═══ Reading passage
The Adrenal Hormones

Contributing Author: Kalish, Daniel D.C.

Daniel KalishFor two decades Daniel Kalish, D.C. has successfully treated patients with hormone imbalances, food cravings, fatigue, depression, digestive distress, and many other health complaints. Dr. Kalish founded The Natural Path Clinic California, where he led a staff of physicians, nutritionists, chiropractors, psychotherapists, physical therapists, personal trainers, massage therapists and acupuncturists for more than ten years. He currently maintains an active international phone consultation practice with patients and trains physicians in natural medicine. He has designed health programs for countless professional athletes including the world’s top skateboarders, hockey players, elite runners, tri-athletes, golfers, tennis players and world-class weight lifters. Download his ebook Your Guide to Healthy Hormones.

» Website: www.drkalish.com 

 

While most publicity on hormones has focused on estrogen and progesterone, the adrenal hormones may well play the most crucial role in female hormone imbalance. These hormones, including cortisol and DHEA, are secreted by a pair of ductless glands above the kidneys in response to stress. When women experience too much stress for too long, the ovarian hormones are eventually affected. In fact, it is common that the stress response triggers female hormone imbalance and its symptoms.

The Role of Cortisol
Cortisol, one of several hormones produced by the adrenal glands, plays a pivotal role in the hormonal system. Cortisol helps regulate blood pressure and cardiovascular function, as well as the metabolism of proteins, carbohydrates, and fats. Cortisol is secreted in response to any stress in the body, physical or psychological, leading to a breakdown of muscle protein, which releases amino acids into the bloodstream that are then converted by the liver into energy. Cortisol also mobilizes glycogen (stored glucose or sugar) from the liver to generate energy.

The body has an elaborate system for controlling cortisol secretion. Stress typically triggers the release of hormones that increase production of cortisol, among other hormones, to prepare the body for action and protect it from damage in the event of traumatic injury. After the stressful event has passed, the hormone levels return to normal. With chronic or repeated stress, however, the body continues to produce cortisol. If the call on the adrenal glands to produce cortisol perpetuates, the glands eventually weaken, leading to adrenal fatigue and ultimately exhaustion or adrenal burnout, which can increase body fat and cause fatigue and depression among other symptoms.

Adrenal Exhaustion
With stress, a surge of cortisol prepares the body to fight off an attack or flee. For millennia this mechanism operated under conditions that would be followed by long periods of rest and full recovery. Today, however, we are essentially locked in a culture-wide “fight or flight” state. I have found my new patient’s poor diets, lack of exercise and sleep, and long work hours leave bodies in a chronic state of stress, with many restorative functions continually sacrificed or impaired.
══════
• **Your task**
Reproduce the passage on adrenal hormones word for word, between "Adrenal Exhaustion" and "sacrificed or impaired.", inclusive. The lines that come next are separate material with no connection to the passage on adrenal hormones.
═══ Excerpted records
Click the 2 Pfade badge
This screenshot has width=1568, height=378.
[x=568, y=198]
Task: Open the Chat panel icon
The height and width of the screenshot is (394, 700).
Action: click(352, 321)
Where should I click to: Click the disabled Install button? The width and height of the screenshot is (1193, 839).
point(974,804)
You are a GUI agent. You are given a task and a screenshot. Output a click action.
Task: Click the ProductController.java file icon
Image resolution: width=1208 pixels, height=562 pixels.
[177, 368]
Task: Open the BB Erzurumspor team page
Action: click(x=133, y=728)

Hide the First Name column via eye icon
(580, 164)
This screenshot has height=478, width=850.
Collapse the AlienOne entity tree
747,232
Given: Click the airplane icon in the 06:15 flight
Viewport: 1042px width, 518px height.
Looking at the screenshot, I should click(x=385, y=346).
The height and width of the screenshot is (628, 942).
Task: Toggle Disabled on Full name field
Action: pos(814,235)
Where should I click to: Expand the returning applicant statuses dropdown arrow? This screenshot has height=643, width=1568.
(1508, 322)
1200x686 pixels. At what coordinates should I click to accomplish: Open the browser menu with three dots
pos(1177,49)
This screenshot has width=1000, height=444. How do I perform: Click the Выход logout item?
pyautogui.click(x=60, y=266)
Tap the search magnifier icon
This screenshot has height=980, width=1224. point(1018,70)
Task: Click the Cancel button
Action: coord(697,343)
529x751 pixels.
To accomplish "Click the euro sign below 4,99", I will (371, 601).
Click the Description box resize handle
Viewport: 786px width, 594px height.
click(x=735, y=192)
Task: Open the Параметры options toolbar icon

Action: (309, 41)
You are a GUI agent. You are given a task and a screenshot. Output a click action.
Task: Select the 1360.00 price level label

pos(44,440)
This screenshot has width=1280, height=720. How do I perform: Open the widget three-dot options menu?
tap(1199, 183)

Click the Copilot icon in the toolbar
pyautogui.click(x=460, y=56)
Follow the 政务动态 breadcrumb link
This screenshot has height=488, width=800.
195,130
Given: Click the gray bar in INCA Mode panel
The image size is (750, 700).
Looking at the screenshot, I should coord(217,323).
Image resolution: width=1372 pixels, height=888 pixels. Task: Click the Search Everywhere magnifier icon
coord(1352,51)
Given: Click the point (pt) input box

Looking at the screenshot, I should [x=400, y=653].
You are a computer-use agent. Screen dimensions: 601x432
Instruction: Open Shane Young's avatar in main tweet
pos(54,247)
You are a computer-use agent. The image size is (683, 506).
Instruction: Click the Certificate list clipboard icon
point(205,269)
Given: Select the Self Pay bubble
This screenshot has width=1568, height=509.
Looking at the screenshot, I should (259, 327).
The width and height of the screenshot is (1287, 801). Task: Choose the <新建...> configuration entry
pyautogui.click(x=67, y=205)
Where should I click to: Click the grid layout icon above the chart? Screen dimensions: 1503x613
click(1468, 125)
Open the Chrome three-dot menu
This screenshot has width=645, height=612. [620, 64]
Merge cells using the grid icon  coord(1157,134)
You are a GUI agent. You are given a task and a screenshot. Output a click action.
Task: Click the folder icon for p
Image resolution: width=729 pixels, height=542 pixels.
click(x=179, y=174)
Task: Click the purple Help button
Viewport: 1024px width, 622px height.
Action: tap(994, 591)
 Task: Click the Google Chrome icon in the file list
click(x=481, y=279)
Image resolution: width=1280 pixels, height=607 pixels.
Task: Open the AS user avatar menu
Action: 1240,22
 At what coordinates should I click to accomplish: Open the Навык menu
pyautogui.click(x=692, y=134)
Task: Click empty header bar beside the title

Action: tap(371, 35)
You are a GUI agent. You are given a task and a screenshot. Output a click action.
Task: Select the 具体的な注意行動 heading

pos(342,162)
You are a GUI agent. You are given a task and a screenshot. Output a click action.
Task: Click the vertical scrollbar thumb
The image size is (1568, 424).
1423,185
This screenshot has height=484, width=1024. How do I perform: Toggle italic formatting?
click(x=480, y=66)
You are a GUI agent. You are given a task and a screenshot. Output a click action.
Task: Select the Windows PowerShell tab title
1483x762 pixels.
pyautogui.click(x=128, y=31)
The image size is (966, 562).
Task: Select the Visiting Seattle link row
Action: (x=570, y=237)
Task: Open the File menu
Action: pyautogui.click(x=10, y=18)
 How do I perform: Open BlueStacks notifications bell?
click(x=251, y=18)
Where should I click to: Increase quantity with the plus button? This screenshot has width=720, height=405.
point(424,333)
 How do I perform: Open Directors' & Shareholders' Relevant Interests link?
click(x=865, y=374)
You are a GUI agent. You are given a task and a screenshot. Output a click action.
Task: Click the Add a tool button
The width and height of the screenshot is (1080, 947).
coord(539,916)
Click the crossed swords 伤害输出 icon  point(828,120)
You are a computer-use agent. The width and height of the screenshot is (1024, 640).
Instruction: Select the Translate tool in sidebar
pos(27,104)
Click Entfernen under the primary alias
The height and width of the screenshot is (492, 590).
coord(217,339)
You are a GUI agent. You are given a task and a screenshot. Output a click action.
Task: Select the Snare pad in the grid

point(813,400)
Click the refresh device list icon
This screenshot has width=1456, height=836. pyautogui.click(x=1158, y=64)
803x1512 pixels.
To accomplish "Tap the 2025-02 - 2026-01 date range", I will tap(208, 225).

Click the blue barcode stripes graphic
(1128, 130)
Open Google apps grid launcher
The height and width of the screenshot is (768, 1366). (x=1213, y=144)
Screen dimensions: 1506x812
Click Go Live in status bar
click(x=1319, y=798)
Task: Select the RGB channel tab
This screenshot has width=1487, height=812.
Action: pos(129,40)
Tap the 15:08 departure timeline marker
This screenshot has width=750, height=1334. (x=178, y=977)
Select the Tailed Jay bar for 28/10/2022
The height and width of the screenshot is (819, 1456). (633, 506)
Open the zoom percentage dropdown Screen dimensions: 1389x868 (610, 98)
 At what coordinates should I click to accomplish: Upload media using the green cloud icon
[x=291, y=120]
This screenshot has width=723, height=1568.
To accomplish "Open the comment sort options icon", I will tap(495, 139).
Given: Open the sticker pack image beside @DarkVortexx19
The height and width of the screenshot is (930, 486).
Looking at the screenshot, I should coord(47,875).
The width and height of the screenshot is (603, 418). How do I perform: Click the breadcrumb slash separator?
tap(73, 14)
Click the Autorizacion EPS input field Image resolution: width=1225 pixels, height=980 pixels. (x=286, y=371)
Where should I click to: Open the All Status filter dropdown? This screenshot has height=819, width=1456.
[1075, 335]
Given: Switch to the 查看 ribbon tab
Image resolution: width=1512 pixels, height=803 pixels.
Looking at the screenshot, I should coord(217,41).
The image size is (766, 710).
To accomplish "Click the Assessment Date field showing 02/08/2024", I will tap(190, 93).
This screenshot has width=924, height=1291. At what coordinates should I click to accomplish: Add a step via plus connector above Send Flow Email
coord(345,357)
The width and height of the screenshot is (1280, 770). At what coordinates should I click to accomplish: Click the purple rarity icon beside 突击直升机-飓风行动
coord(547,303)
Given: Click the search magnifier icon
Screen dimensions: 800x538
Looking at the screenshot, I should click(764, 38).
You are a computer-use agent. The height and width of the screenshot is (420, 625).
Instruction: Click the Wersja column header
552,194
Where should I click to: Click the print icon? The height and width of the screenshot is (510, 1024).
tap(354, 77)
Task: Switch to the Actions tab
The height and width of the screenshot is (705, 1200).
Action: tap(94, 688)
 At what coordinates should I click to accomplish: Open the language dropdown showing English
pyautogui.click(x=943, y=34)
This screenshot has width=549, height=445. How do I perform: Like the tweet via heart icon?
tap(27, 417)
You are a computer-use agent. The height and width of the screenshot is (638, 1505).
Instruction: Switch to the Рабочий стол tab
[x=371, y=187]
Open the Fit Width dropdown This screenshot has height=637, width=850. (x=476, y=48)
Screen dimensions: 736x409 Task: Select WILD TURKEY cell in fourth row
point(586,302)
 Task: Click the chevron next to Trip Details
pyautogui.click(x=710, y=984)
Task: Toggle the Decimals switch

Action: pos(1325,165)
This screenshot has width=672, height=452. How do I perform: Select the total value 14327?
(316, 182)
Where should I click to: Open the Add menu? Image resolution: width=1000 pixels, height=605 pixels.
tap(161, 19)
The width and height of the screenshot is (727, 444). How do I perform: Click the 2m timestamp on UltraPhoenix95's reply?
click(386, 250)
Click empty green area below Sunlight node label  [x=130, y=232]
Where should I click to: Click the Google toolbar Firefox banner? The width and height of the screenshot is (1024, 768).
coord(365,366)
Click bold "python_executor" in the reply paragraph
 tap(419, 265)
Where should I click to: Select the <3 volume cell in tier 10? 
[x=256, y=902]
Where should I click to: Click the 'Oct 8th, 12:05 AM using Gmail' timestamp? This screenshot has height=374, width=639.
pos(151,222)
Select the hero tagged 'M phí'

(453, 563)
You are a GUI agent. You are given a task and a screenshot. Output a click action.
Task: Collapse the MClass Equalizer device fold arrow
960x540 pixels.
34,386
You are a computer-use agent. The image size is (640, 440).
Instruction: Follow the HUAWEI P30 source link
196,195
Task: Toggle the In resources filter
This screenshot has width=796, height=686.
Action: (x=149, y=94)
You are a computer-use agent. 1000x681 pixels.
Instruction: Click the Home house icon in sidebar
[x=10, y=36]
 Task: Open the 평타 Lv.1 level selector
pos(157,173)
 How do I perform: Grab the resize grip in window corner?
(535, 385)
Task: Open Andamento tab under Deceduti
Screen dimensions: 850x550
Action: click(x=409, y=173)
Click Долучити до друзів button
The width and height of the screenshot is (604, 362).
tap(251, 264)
══════
• **Problem solution**
Adrenal Exhaustion
With stress, a surge of cortisol prepares the body to fight off an attack or flee. For millennia this mechanism operated under conditions that would be followed by long periods of rest and full recovery. Today, however, we are essentially locked in a culture-wide “fight or flight” state. I have found my new patient’s poor diets, lack of exercise and sleep, and long work hours leave bodies in a chronic state of stress, with many restorative functions continually sacrificed or impaired.